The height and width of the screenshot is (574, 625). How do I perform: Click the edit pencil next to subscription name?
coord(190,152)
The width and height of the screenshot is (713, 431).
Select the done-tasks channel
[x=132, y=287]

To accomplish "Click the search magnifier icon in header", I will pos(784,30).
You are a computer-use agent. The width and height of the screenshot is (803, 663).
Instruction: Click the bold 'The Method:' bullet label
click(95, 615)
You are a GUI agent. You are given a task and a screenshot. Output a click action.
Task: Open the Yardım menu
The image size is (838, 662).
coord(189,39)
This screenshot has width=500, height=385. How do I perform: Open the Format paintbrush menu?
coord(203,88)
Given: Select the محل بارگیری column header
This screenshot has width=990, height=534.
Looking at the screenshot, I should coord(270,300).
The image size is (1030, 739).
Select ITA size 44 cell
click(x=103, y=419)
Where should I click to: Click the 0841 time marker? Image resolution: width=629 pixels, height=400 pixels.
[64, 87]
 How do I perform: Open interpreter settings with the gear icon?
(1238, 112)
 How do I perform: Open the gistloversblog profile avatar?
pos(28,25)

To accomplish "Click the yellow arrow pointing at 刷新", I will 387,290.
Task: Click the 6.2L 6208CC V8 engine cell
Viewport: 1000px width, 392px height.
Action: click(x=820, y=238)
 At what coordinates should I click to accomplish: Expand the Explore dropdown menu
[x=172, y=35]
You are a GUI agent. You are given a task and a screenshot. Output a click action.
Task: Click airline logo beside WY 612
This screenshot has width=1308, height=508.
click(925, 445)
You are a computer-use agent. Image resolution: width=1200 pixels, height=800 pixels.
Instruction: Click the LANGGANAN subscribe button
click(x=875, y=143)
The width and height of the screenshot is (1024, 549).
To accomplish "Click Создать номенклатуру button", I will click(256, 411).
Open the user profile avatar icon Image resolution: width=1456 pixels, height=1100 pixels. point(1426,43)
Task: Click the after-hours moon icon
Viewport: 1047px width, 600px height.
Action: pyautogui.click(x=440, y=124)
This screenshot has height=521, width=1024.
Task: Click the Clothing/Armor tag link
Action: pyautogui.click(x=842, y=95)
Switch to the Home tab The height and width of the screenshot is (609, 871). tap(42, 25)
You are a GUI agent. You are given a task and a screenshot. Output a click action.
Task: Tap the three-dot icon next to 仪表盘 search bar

++++

● **WHAT IS REQUIRED**
Give everything in the material from the line containing "How do I perform: Open interpreter" down to the line containing "Action: click(x=820, y=238)" as a Markdown table with the columns Row and Line, omitting blank lines.

● **CORRECT ANSWER**
| Row | Line |
|---|---|
| 1 |  How do I perform: Open interpreter settings with the gear icon? |
| 2 | (1238, 112) |
| 3 |  How do I perform: Open the gistloversblog profile avatar? |
| 4 | pos(28,25) |
| 5 | To accomplish "Click the yellow arrow pointing at 刷新", I will 387,290. |
| 6 | Task: Click the 6.2L 6208CC V8 engine cell |
| 7 | Viewport: 1000px width, 392px height. |
| 8 | Action: click(x=820, y=238) |